Bewegte – und bewegende – Geschichte
Mitte des 19. Jahrhunderts gerieten Jahr für Jahr mehr als 50 Schiffe allein vor den deutschen Nordseeinseln in Seenot. Mangelnde Organisation und Ausrüstung sowie das zum Teil noch ausgeübte Strandrecht erschwerten in vielen Fällen die Rettung Schiffbrüchiger. Die Menschen an der Küste betrachteten Seenot lange Zeit als unabwendbares Schicksal.
Von derartigen Katastrophen bewegt, forderten der Vegesacker Navigationslehrer Adolph Bermpohl und der Advokat Carl Kuhlmay 1860 in einem Appell an die Bevölkerung erstmals die Gründung eines Seenotrettungswerks in Deutschland, finanziert durch Spenden. Sie fanden Mitstreiter in dem Bremer Redakteur Dr. Arwed Emminghaus und dem Emder Oberzollinspektor Georg Breusing. Unter Breusings Führung gründete sich in Emden bereits 1861 der erste regionale Verein zur Rettung Schiffbrüchiger an der ostfriesischen Küste. Weitere Vereinsgründungen erfolgten entlang der Küste.

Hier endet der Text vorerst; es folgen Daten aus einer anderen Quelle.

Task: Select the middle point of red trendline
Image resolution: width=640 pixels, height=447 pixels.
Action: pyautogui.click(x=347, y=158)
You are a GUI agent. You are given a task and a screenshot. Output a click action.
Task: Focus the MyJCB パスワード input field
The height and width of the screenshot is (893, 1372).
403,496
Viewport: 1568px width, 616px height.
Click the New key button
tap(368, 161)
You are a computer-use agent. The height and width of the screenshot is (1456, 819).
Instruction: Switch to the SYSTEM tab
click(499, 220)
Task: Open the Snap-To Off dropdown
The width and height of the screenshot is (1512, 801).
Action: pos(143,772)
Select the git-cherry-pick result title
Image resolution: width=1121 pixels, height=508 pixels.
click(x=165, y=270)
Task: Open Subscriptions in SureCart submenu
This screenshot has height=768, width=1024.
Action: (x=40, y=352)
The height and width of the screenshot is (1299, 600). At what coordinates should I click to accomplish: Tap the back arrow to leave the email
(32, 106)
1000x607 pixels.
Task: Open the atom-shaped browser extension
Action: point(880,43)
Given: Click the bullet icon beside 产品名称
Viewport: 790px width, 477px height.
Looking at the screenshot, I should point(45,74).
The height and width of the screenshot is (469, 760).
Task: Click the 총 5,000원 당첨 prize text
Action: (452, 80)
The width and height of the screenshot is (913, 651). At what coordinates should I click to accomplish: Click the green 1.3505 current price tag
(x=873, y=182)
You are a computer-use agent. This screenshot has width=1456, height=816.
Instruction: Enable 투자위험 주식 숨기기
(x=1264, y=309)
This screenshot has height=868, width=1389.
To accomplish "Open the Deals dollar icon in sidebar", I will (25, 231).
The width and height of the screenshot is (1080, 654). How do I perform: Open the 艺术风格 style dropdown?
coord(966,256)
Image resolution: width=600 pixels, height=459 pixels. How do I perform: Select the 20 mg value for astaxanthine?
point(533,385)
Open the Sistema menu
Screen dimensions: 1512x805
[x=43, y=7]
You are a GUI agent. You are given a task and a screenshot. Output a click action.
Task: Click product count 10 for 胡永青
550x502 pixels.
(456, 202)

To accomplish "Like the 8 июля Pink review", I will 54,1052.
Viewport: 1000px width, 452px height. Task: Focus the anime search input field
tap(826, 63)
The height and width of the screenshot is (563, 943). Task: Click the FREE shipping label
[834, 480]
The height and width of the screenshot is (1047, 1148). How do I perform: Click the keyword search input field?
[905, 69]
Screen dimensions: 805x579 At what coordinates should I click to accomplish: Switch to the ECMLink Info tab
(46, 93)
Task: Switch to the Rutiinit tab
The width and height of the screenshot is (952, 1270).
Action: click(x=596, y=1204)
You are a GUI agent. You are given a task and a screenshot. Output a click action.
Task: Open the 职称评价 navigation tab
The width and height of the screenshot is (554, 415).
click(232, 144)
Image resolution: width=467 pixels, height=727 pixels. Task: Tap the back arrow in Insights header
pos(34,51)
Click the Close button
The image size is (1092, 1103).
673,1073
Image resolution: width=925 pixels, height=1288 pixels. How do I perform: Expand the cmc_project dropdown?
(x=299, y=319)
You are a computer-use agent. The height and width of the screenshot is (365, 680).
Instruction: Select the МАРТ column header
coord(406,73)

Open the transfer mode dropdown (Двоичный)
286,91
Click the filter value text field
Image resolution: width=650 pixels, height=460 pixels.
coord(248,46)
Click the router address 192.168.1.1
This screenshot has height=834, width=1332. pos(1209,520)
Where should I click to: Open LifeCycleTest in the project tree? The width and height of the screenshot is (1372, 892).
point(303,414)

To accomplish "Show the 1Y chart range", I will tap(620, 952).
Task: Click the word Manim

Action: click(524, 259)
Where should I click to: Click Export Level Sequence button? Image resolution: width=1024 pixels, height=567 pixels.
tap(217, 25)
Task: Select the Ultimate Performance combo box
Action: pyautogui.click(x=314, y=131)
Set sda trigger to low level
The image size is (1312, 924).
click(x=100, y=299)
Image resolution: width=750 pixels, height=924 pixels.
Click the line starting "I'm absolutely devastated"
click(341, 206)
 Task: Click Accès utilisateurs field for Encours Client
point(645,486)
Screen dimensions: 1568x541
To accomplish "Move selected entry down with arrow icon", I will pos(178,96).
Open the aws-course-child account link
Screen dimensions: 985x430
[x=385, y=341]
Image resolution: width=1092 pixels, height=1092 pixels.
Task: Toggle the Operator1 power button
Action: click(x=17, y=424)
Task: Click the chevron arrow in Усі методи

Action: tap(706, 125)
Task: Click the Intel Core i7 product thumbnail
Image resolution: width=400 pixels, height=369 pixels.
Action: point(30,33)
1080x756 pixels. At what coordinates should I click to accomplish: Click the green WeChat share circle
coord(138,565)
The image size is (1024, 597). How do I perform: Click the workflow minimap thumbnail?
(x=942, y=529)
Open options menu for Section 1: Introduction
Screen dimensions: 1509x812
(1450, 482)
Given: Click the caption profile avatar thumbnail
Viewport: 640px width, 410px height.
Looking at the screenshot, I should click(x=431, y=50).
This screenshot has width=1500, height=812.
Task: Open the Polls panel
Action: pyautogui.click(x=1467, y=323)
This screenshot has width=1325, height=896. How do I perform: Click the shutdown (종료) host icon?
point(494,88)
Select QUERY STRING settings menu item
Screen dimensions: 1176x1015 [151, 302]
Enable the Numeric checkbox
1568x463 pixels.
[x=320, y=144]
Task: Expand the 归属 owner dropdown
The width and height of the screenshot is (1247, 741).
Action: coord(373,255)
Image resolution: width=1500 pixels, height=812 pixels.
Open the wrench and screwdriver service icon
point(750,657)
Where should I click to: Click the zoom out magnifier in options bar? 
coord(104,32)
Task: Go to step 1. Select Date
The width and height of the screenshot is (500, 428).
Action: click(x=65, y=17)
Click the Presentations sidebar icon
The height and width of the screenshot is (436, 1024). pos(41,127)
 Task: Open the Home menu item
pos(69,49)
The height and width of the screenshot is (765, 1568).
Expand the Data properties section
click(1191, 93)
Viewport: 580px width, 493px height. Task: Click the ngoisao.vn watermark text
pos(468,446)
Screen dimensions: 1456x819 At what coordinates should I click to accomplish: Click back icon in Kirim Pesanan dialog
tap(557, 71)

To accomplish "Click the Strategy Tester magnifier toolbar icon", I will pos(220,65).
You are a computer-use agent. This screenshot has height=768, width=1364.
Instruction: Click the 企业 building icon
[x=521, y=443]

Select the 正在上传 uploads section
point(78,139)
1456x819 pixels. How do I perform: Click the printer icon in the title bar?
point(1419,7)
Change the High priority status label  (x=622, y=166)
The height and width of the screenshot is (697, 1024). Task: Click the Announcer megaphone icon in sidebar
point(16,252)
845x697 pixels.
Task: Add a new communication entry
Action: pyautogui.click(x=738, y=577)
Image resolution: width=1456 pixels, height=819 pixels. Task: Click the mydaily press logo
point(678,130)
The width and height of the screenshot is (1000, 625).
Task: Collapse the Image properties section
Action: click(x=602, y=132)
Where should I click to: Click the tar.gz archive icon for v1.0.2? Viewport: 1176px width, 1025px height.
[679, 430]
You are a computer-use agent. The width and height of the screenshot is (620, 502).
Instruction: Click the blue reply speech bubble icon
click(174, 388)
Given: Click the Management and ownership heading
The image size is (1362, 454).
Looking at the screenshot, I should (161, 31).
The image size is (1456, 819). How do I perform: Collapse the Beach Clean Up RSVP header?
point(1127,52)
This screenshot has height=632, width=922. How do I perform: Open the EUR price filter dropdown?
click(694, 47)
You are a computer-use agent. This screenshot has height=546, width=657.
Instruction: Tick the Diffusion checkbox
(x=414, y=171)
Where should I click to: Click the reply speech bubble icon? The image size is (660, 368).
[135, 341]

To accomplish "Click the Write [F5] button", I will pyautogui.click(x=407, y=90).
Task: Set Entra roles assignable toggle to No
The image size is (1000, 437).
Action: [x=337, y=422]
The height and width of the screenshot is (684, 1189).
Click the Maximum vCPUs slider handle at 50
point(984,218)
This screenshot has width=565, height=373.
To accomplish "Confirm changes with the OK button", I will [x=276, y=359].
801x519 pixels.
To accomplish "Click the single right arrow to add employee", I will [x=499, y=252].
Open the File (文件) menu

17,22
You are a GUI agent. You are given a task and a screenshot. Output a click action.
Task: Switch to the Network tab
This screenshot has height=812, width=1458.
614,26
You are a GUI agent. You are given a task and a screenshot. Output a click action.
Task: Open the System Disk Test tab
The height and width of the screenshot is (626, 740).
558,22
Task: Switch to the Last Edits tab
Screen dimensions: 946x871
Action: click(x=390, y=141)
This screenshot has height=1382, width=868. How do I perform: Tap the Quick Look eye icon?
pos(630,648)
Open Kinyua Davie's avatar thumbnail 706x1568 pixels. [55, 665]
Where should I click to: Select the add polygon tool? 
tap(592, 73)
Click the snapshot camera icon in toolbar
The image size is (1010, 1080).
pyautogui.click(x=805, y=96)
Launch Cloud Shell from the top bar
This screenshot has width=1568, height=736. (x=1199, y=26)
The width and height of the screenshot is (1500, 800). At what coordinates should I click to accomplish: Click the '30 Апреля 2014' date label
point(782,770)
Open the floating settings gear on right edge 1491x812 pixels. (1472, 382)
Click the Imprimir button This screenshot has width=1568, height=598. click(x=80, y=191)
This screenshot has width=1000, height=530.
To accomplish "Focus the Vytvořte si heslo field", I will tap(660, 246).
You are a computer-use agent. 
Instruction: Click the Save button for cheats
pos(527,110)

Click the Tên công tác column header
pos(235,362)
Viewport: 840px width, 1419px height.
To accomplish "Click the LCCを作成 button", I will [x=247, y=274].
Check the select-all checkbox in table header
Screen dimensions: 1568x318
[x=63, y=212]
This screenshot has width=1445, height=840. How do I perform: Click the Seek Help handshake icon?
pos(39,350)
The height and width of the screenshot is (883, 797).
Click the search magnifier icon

Am 29. Mai 1865 schlossen sich die einzelnen regionalen Vereine in Kiel zur Deutschen Gesellschaft zur Rettung Schiffbrüchiger (DGzRS) zusammen. Damit waren die Wegbereiter eines einheitlichen und unabhängigen deutschen Seenotrettungswerks am Ziel. Sitz der DGzRS wurde Bremen.
Heute fahren die Seenotretter Jahr für Jahr rund 2.000 Einsätze auf Nord- und Ostsee – für Seeleute, die Fischerei, Passagiere von Fähren und Fahrgastschiffen, den Wassersport und Feriengäste gleichermaßen. Deutschland ist maritim geprägt. Die meisten Waren und Güter werden über See gehandelt. Nord- und Ostsee sind auch Orte der Freizeit und Erholung. Konstant hohe Einsatzzahlen belegen, dass die Seenotretter trotz sicherer gewordener Schifffahrt wichtiger sind denn je. Immer mehr und immer größere Schiffe sind in den ohnehin dicht befahrenen Revieren auf Nord- und Ostsee unterwegs.
Seit der Gründung vor 160 Jahren zählt die Statistik der DGzRS mehr als 87.000 Gerettete – und viele ungezählte Menschen mehr, denen die Seenotretter schnell und unbürokratisch geholfen haben. Allerdings: 45 Rettungsmänner sind im selbstlosen Dienst der DGzRS ums Leben gekommen.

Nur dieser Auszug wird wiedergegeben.